Public transport tax relief campaign launched
Transport campaigners have called for tax relief to extend to public transport users amid claims it is a “nonsense” such incentives encompass workplace parking but not bus commuters.
Transform Scotland, a charity that advocates sustainable transport and has a membership of over 60 organisations, said the existing set-up is a “perverse and distorting tax incentive in favour of car use”.
The organisation, which is today launching a new campaign to move buses higher up the agenda ahead of the Holyrood election in May, said a so-called ‘bus bonus’ should extend to public transport season tickets. The next Scottish Government is also urged to press the UK Government to “correct this distorting tax anomaly”.
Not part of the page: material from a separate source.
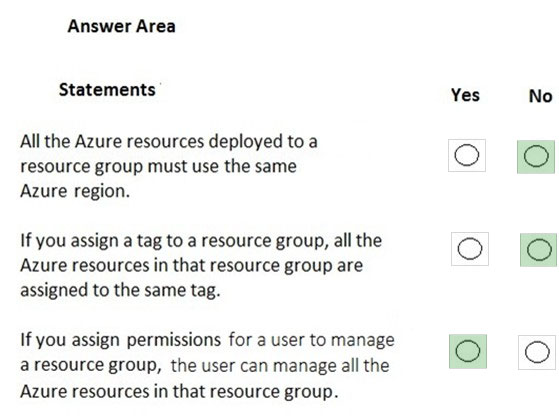Click the Answer Area heading
The width and height of the screenshot is (559, 418).
click(122, 26)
Increased investment in bus lanes and other priority measures to help reduce bus journey times and minimise congestion on the roads features too among the three demands made by Transform Scotland.
The final call to be made by the campaign is for the introduction of a Scotland-wide smartcard – akin to London’s Oyster card – that would be “usable by all modes of public transport”.
Campaigners claim that the existing system of ticketing puts people off using public transport. Final testing of a single card payment for public transport across Scotland underway, though there has been no announcement on a rollout date.
Transform Scotland chair Phil Matthews said it is “now imperative that government turns more of its attention” to reversing a fall in bus use after figures published earlier this month showed passenger numbers have dropped 10 per cent in the space of five years.